Yes, I have asked my dom before to pretend to "***" me. He is hesitant but I told him that that's way safe words are for. Of course I'll be saying "no" and "stop" but its part of the fun. Its a really interesting scene to play every once and a while for me. 😜

Posted

Yeah, I've definitely had that fantasy before but never actually been brave enough to voice it in a relationship.

Posted

Some hot fantasies are best kept as hot fantasies. You can get plenty of play sessions out of discussing them with a partner, teasing, threatening. But when it comes to kidnap/abduction play, I feel the level of planning and safety precautions required kill the hotness of the fantasy, for me. 

Bundling a sub into the boot of your car and stuffing her panties in her mouth before driving around for 20 minutes... yeah, great.... but think of all the "what if" scenarios that could happen. If something happens to her (or him), you could be tried in court for a criminal offence. Is your kink worth that risk? 

Posted

A very contentious topic indeed. One where we naturally assume that it’s a female being kidnapped by a male, but why? Take a moment to reverse the roles and let your imagination grasp the pleasure that a man would find being the captive to a strong and controlling woman. Now that’s a thought that has my mind racing with endless pleasures. 

Posted
On 3/10/2020 at 3:13 AM, WeirdKinkySwitch said:

My favorite kink of mine is being kidnapped/held hostage by a hot Dom. I always get a bad rap for this. But is there anyone else out there who finds it hot?

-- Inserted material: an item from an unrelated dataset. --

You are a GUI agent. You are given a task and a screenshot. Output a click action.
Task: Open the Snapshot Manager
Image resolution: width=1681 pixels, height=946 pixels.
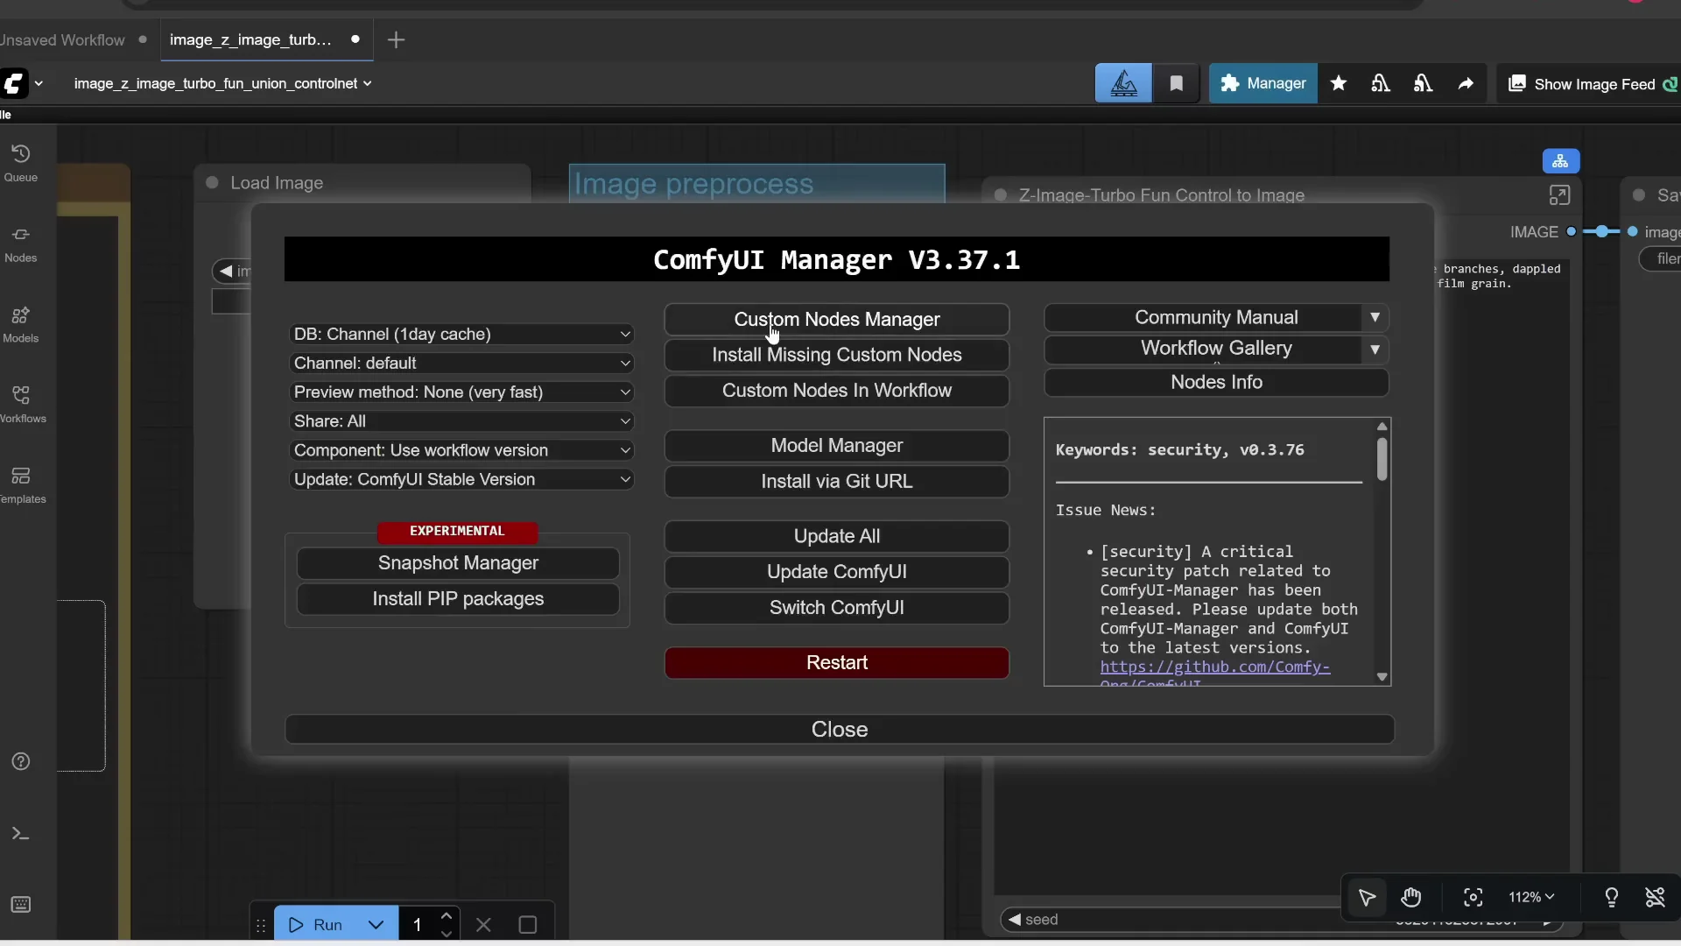[x=456, y=563]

yes I love that scenario, I think its possible to do it even without too much discussion etc... you just have to pick up the right person. Read profiles, their interaction on forums, how long they have been on the site etc. 

Posted
39 minutes ago, FabSeverus said:

yes I love that scenario, I think its possible to do it even without too much discussion etc... you just have to pick up the right person. Read profiles, their interaction on forums, how long they have been on the site etc. 

I disagree...

This kind of play in particular needs really, really careful planning and requires an awful lot of trust.

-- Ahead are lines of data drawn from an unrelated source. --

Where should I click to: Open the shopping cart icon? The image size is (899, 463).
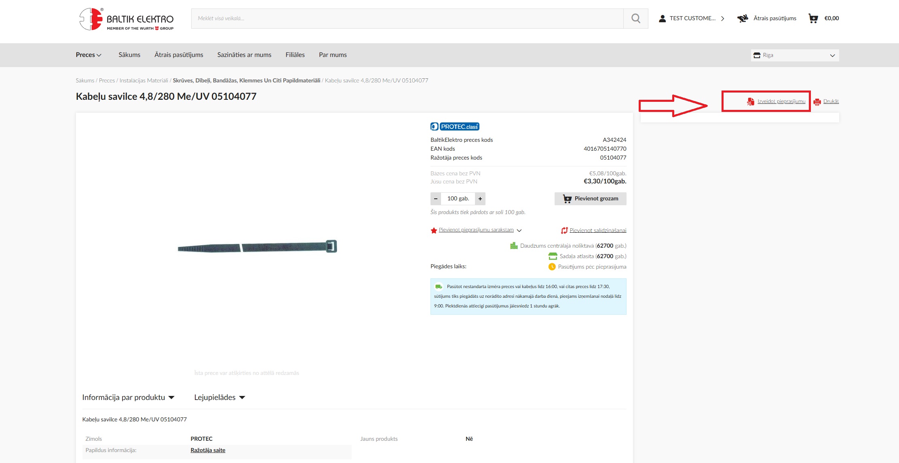coord(813,18)
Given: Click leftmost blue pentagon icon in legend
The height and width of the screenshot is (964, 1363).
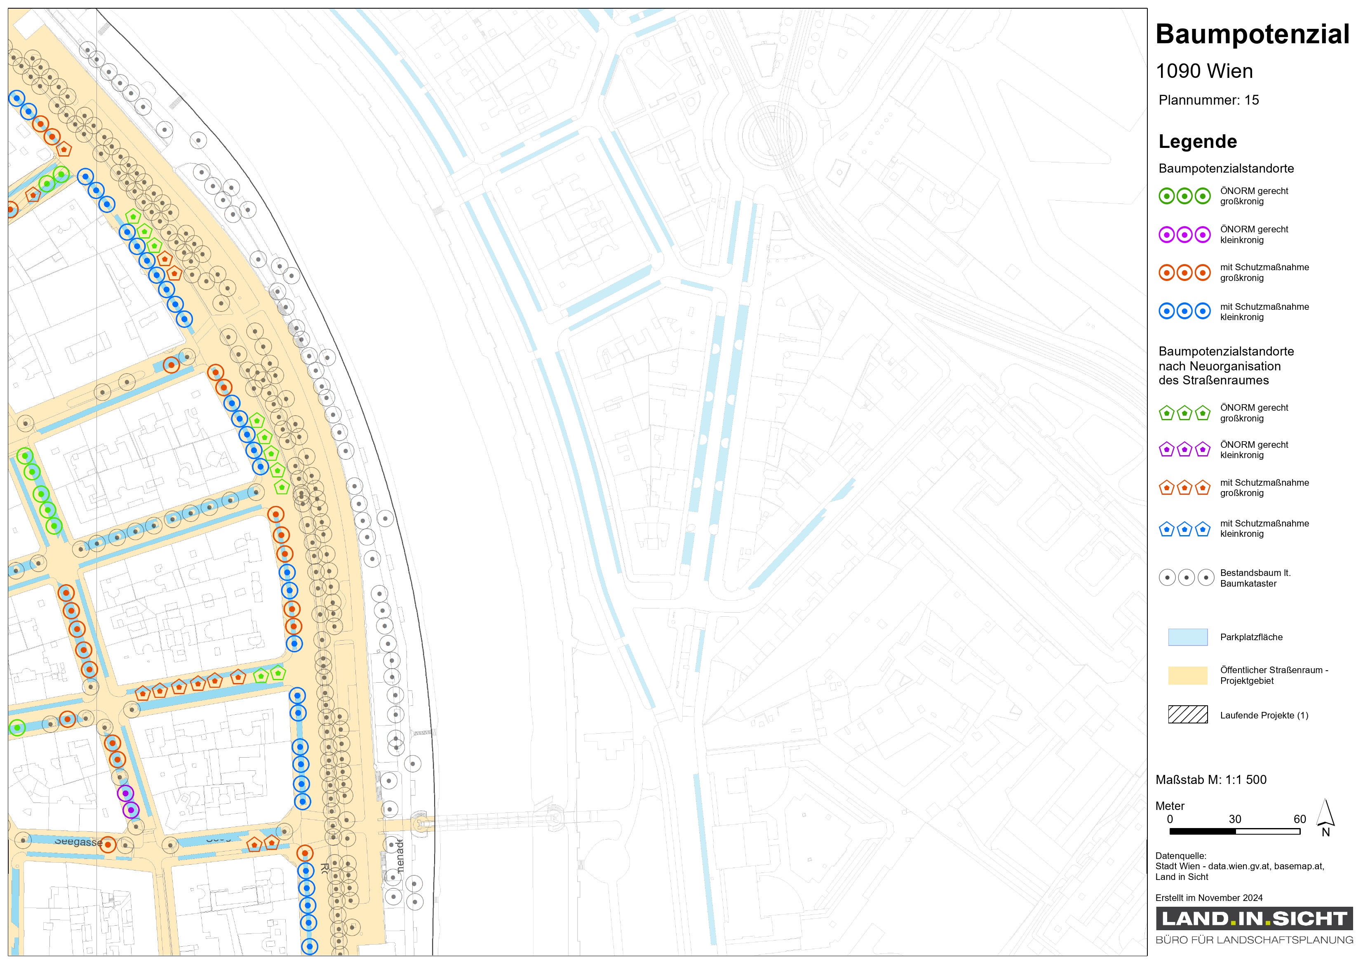Looking at the screenshot, I should click(x=1166, y=528).
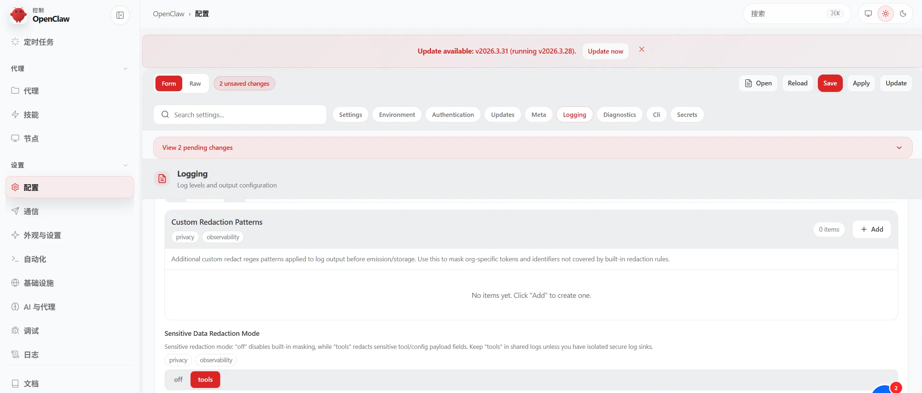Open 技能 lightning item in sidebar

(31, 115)
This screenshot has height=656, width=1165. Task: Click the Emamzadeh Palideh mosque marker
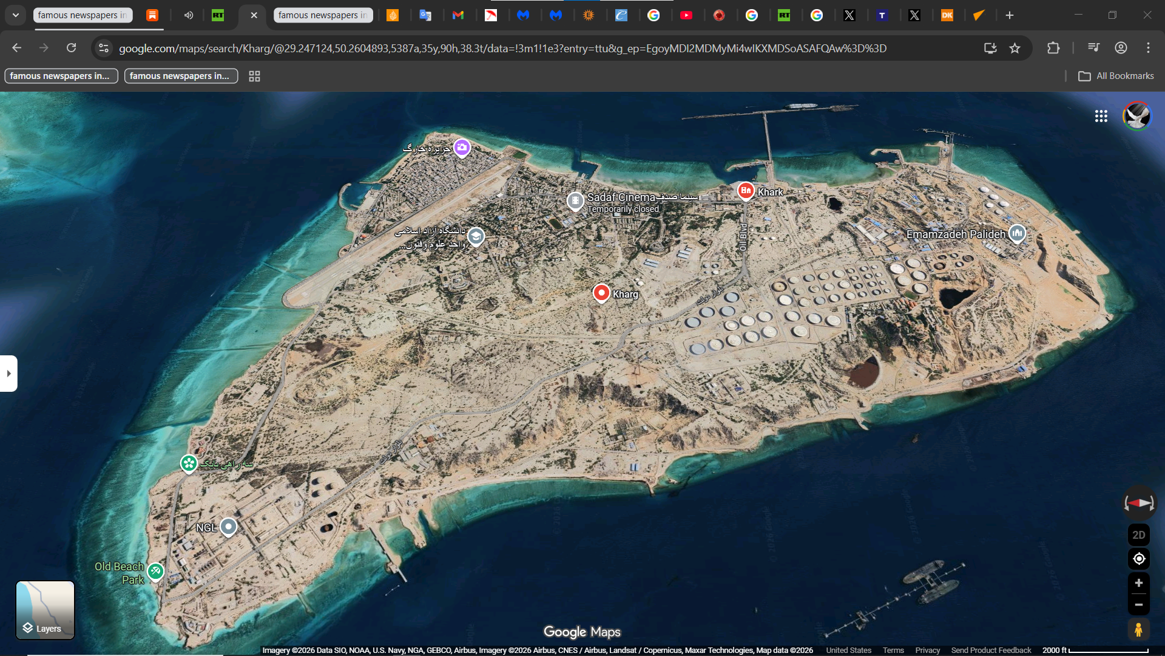pyautogui.click(x=1017, y=233)
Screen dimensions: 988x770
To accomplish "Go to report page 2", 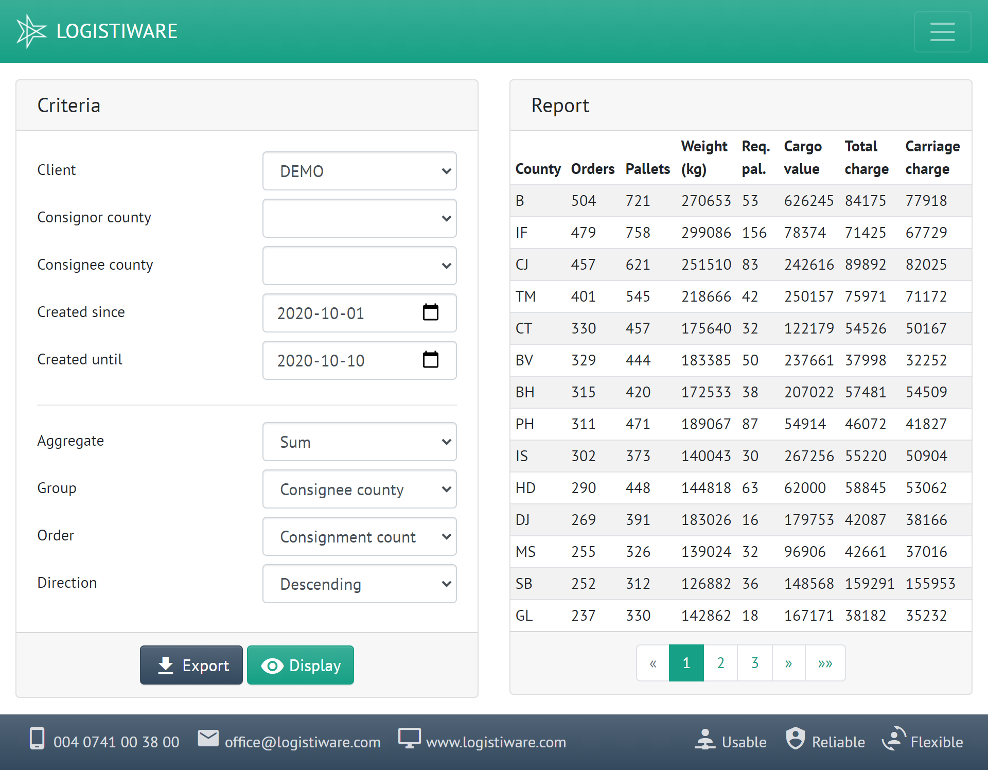I will 720,663.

Doing this without talking, at length, is a bad idea imo.

Especially doing it based on someone's persona here. Personally, I'd only do thus with someone I knew well.

Posted
1 hour ago, LazyPiratesBounty said:

I disagree...

This kind of play in particular needs really, really careful planning and requires an awful lot of trust.

Doing this without talking, at length, is a bad idea imo.

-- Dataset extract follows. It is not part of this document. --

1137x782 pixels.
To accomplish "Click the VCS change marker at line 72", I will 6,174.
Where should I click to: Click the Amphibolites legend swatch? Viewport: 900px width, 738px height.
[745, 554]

Especially doing it based on someone's persona here. Personally, I'd only do thus with someone I knew well.

You miss the point of the act then.
I could do it to someone who doesn’t know me and haven’t talk lengthly on how I would proceed. 

do you think you know someone very well? I doubt it. Unless you live with that person more than 50 years then again something still could happen that would surprise you. its about instinct and some basic practical skill. 

Posted
13 hours ago, FabSeverus said:

You miss the point of the act then.
I could do it to someone who doesn’t know me and haven’t talk lengthly on how I would proceed. 

do you think you know someone very well? I doubt it. Unless you live with that person more than 50 years then again something still could happen that would surprise you. its about instinct and some basic practical skill. 

The point of the act in consensual non consent, is it not?

Yes, you could do it without knowing someone and without talking lengthily about what you're gonna do but, erm, why?

 

As for knowing someone very well. People can always surprise you but I stand by my statement that I would only do this with someone I knew and trusted. How do you know you're safe, that safe WORDS and limits will be respected?

Abduction and *** play isn't something you should do without careful planning, communication, limits and an action plan if things go wrong.

 

Pirate and I have discussed this, we still are.

I've known him about 9 months now and we are still learning about each other, getting to know each other and building up our knowledge about each other. 

There is so much to consider with this... 

Where? How? What if we get seen? What if I panic? 

 

If someone wants to do this with a stranger that they've met online without discussion, without rapport, without trust, fine but I don't.